> ASSIGNMENT:
Return only the lines from the top of the material through the line marked by "Abortion – Kane And Able (288, 962)", unaltered.

------------------------------

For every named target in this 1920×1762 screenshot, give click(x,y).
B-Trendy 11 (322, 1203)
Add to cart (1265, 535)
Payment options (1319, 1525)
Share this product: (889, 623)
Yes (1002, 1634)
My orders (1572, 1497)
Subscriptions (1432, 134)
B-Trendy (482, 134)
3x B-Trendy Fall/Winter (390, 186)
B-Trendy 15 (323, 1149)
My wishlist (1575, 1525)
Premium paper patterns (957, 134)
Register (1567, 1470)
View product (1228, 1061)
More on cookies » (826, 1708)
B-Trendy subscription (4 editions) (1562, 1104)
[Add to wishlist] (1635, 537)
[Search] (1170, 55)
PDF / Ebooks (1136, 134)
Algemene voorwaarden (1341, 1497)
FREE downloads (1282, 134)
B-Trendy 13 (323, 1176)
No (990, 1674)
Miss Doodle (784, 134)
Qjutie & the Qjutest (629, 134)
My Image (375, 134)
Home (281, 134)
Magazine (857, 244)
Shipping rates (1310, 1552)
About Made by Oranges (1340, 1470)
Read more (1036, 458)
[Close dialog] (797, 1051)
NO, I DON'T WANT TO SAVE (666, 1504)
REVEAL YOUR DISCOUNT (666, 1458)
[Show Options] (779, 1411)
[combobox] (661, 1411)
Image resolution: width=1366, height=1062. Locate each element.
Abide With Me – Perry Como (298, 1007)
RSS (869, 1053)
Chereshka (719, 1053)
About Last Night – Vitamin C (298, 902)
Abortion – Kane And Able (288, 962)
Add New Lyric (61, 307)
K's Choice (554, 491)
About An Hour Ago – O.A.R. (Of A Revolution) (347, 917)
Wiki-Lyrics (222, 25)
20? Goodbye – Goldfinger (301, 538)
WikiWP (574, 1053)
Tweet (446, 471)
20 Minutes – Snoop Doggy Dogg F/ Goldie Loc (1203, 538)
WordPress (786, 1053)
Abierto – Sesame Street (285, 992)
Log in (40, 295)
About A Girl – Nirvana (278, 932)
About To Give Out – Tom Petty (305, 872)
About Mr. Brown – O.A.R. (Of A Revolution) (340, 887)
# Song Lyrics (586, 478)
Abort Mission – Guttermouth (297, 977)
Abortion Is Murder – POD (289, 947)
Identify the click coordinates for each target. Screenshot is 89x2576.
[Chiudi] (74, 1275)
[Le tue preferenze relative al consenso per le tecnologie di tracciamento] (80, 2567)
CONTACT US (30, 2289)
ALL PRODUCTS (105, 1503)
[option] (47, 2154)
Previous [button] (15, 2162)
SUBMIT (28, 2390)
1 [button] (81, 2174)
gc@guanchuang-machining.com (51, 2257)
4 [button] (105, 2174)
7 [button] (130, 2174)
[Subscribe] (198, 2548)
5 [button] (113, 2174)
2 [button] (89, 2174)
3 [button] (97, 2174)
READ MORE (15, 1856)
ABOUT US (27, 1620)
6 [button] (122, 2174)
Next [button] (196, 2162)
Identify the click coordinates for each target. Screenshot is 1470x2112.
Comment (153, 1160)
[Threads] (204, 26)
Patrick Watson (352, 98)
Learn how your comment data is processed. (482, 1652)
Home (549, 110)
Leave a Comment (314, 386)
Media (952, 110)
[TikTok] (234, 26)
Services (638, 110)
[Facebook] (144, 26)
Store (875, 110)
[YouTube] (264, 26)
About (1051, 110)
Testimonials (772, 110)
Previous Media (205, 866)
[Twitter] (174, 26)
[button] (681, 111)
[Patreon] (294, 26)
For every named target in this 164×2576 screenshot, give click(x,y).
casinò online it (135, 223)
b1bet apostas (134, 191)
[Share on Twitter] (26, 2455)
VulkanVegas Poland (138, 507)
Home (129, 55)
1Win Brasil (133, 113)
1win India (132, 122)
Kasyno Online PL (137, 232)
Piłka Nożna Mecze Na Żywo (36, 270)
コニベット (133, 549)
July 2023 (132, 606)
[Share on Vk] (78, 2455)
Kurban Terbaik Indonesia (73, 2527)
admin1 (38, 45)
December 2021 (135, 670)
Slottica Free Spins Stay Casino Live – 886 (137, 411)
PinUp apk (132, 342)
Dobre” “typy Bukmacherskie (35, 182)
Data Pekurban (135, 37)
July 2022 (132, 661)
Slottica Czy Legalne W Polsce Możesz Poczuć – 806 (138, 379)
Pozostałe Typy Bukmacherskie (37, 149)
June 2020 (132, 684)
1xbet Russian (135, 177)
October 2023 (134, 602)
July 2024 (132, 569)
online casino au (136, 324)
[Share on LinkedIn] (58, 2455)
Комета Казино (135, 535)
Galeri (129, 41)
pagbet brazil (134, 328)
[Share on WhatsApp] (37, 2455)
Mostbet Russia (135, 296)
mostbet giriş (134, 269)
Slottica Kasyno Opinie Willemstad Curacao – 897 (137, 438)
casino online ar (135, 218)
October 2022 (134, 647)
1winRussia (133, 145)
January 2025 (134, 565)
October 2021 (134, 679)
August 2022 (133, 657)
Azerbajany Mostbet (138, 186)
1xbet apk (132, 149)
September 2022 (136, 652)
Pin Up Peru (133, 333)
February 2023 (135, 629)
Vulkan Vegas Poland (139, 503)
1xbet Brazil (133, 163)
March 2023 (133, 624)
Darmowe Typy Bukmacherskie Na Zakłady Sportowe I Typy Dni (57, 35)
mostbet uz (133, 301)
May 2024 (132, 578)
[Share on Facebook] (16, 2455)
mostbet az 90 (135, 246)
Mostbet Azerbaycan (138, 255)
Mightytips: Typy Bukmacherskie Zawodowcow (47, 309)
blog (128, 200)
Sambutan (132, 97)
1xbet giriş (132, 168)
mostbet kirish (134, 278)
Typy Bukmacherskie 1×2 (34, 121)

------------------------------

> OUTPUT FOR THIS EXERCISE:
For every named target in this 1920×1762 screenshot, give click(x,y).
B-Trendy 11 (322, 1203)
Add to cart (1265, 535)
Payment options (1319, 1525)
Share this product: (889, 623)
Yes (1002, 1634)
My orders (1572, 1497)
Subscriptions (1432, 134)
B-Trendy (482, 134)
3x B-Trendy Fall/Winter (390, 186)
B-Trendy 15 (323, 1149)
My wishlist (1575, 1525)
Premium paper patterns (957, 134)
Register (1567, 1470)
View product (1228, 1061)
More on cookies » (826, 1708)
B-Trendy subscription (4 editions) (1562, 1104)
[Add to wishlist] (1635, 537)
[Search] (1170, 55)
PDF / Ebooks (1136, 134)
Algemene voorwaarden (1341, 1497)
FREE downloads (1282, 134)
B-Trendy 13 (323, 1176)
No (990, 1674)
Miss Doodle (784, 134)
Qjutie & the Qjutest (629, 134)
My Image (375, 134)
Home (281, 134)
Magazine (857, 244)
Shipping rates (1310, 1552)
About Made by Oranges (1340, 1470)
Read more (1036, 458)
[Close dialog] (797, 1051)
NO, I DON'T WANT TO SAVE (666, 1504)
REVEAL YOUR DISCOUNT (666, 1458)
[Show Options] (779, 1411)
[combobox] (661, 1411)
Image resolution: width=1366, height=1062. Locate each element.
Abide With Me – Perry Como (298, 1007)
RSS (869, 1053)
Chereshka (719, 1053)
About Last Night – Vitamin C (298, 902)
Abortion – Kane And Able (288, 962)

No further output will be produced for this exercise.